Renal cell carcinoma (RCC) is a common malignant tumor of the urinary system. Globally, 431,288 new cases (accounting for 2.2% of all cancer cases) and 179,368 new deaths (accounting for 1.8% of all cancer deaths) occurred in 2020, second only to prostate cancer and bladder cancer (1). In 2021, the number of new cases of kidney cancer in the United States was 76,080, ranking sixth in the male cancer incidence rate and ninth in the female cancer incidence rate (2). RCC has several subtypes, and about 70% of individuals receive a diagnosis of clear cell RCC (ccRCC). Although ccRCC is a disease that can be detected early and successfully treated by surgery, up to one-third of cases relapse or develop metastasis (3). ccRCC is not sensitive to radiotherapy and chemotherapy. The application of immunotherapy for different targets brings hope to these patients (4, 5); however, the effective response rate of the treatment is limited. Therefore, it is necessary to find new effective immunotherapeutic targets to improve patients’ prognoses.

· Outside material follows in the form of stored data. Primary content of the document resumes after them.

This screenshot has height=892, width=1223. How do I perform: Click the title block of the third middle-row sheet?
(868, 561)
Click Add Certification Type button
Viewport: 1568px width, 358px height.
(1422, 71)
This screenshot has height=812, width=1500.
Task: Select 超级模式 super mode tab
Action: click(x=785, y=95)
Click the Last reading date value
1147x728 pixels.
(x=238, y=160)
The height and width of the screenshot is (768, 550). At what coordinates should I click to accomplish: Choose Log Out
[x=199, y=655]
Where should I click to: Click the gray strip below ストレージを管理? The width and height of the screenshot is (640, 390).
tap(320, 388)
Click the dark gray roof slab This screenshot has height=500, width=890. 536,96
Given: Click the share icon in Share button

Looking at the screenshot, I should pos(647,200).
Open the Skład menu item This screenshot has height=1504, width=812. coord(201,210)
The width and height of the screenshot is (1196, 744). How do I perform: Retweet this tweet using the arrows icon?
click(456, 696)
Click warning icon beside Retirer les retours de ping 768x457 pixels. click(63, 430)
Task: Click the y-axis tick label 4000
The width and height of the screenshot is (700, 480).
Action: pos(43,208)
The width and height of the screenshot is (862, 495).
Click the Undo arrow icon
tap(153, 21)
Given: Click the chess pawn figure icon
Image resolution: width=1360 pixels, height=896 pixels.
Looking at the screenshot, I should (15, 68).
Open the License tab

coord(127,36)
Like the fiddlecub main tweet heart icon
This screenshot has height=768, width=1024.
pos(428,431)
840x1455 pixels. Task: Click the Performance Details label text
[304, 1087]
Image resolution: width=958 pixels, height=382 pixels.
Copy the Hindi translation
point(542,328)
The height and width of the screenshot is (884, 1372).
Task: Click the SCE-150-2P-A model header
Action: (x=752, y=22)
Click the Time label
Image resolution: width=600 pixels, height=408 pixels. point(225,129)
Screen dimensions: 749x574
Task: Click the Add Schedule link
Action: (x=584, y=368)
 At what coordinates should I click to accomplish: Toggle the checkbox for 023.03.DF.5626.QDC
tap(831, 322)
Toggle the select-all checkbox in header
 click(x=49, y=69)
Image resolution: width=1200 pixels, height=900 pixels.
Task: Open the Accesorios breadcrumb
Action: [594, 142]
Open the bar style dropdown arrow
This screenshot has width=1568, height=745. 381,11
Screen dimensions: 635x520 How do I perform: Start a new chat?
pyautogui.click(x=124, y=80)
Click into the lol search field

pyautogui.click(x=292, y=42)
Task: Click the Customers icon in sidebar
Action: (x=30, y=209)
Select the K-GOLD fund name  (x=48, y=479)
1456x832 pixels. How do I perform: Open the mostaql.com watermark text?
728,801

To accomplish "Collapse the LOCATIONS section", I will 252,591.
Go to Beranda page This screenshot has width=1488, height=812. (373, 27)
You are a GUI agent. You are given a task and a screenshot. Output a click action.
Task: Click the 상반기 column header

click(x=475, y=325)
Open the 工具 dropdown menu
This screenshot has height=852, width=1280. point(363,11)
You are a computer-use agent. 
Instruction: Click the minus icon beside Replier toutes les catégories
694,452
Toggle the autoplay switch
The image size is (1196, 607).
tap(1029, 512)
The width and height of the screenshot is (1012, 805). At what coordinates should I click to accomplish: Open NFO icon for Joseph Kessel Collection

Immune cells in the tumor microenvironment play an important role in regulating tumor progression and serve as attractive therapeutic targets (6). Moreover, ccRCC is prone to immune infiltration, and the characteristics of the tumor microenvironment strongly affect the response to immunotherapy (7). A successful antitumor immune response requires the activation and synergy of multiple tumor-infiltrating lymphocytes, including T cells, B cells, natural killer cells (NK cells), and their subtypes. These cells play a positive and negative regulatory role in the process of antitumor immunity and kill tumor cells (8). Available studies have constructed signatures related to immune infiltration based on different biological characteristics in ccRCC. Moreover, specific lymphocyte related signatures such as CD8⁺ T cells (9), CD39⁺CD8⁺ T cells (10), and TNFRSF9⁺CD8⁺ T cells (11) have been identified in ccRCC. However, previous studies did not focus on the impact of tumor-infiltrating lymphocyte profile on the prognosis of patients with ccRCC, so they could not accurately demonstrate the potential role of immune cells in the treatment of ccRCC.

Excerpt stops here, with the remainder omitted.